Действие начинается в бытовом пространстве комнаты не то дома ветеранов сцены, не то другого казенного учреждения с медицинским персоналом. Стоит гримерный столик, как маркер театрального прошлого, стены увешаны старыми фотографиями из личного архива народного артиста России Бориса Петрова, который сгорбившись полулежит-полусидит на кровати в центре комнаты. Он играет актера, приблизившегося к последнему рубежу, – слова дочери о необходимости опекунов рождают в его больном сознании воспоминание о Лире. И вот уже вязаное покрывало с кровати становится мантией, а за спиной появляется Шут.
Начиная спектакль с демонстрации больничной койки, Екатерина Половцева размышляет о театре как о болезни, причем совершенно конкретной – болезни ума. Потому, наверное, артисты так акцентируют реплики о всемирном театре дураков, а они звучат в спектакле неоднократно.
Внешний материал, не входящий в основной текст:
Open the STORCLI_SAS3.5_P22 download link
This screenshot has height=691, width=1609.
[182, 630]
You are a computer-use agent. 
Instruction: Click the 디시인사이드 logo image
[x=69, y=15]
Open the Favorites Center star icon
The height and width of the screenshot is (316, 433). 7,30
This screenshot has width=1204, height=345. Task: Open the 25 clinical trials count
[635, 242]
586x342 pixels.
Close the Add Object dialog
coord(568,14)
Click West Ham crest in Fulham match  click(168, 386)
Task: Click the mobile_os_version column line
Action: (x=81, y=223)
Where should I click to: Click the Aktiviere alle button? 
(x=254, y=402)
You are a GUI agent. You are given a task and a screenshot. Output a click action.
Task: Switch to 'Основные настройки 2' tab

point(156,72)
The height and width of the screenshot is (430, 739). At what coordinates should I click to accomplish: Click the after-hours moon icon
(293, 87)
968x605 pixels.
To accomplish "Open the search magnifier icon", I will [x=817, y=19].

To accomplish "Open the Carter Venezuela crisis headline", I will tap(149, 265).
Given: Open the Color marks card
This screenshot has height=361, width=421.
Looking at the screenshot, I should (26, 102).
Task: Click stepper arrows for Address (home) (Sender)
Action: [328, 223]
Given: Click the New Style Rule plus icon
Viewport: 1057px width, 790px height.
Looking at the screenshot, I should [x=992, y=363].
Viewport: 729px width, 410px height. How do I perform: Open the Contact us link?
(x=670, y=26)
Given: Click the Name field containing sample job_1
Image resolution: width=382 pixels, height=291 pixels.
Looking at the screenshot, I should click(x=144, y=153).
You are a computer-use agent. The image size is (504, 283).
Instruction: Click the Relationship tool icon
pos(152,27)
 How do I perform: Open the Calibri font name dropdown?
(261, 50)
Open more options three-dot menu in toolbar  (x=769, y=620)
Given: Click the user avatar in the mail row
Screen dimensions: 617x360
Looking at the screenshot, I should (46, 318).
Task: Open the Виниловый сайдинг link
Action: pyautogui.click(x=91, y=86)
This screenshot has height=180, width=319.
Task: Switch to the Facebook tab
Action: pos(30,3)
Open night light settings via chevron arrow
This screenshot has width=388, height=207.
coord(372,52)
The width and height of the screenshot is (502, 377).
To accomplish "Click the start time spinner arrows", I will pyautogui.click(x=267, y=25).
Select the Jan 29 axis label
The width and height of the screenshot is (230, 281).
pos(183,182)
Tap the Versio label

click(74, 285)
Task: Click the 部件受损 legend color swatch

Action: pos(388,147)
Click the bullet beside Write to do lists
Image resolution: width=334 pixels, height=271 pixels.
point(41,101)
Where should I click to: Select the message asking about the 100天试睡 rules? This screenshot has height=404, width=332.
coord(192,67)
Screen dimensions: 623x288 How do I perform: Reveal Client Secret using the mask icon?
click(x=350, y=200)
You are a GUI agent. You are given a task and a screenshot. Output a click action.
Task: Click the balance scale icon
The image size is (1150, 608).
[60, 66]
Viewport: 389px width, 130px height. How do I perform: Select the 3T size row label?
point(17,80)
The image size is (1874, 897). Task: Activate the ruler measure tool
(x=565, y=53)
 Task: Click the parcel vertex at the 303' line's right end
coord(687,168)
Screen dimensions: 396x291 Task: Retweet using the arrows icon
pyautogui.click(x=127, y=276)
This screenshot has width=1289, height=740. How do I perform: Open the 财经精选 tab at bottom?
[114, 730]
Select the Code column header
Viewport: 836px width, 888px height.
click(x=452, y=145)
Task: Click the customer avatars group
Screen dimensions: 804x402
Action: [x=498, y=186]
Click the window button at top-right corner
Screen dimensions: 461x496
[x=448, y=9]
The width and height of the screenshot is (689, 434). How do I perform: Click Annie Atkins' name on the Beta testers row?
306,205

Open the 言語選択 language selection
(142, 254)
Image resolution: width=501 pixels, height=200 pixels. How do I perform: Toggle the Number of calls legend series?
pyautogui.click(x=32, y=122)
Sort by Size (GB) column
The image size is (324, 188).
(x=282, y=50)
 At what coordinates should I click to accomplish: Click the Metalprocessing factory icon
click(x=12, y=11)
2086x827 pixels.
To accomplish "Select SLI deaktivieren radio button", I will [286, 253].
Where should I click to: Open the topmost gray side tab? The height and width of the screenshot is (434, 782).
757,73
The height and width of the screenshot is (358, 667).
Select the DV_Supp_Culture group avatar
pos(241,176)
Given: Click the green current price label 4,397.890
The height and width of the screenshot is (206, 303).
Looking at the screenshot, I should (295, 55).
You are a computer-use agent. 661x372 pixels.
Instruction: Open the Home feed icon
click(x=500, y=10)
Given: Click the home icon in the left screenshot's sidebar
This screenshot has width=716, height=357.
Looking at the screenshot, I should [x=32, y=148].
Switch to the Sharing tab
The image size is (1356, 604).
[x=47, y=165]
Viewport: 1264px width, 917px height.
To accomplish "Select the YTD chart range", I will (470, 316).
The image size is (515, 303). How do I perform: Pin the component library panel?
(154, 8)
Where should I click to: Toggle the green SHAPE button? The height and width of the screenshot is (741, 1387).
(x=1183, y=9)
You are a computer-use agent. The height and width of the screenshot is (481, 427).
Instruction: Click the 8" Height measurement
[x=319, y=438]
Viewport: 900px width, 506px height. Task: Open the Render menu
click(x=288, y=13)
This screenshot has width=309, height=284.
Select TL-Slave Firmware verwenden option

Театр как болезнь, и по всей видимости, неизлечимая, – лишь одна из тем, соотносимая в первую очередь с образом заглавного героя. Но главенствует в постановке не он, а сам театр. Актер Николай Осминов, играющий Шута, по сути, воплощает на сцене дух театра. Его внешний облик резко отличается от остальных: элементы костюма буффонно гипертрофированы, а грим подчеркнуто ярок. В спектакле Екатерины Половцевой именно Шут, а не Лир становится центральной фигурой, раскручивает сюжет, ведет его. (А завершается история в тот момент, когда Шут начинает смывать свой яркий театральный грим.) Театр же предстает увеличительным стеклом в его руках. Так, скомканное письмо трансформируется в большой бумажный шар, со временем их количество разрастается.
Апеллирует постановка и к сентенции «Театр есть зеркало жизни». Пространство комнаты, где начинается действие, постепенно исчезает и открывает зеркальную поверхность. В финале же зеркала полностью заменяют стены комнаты – реальный мир для заглавного героя перестает существовать, остается лишь реальность театра.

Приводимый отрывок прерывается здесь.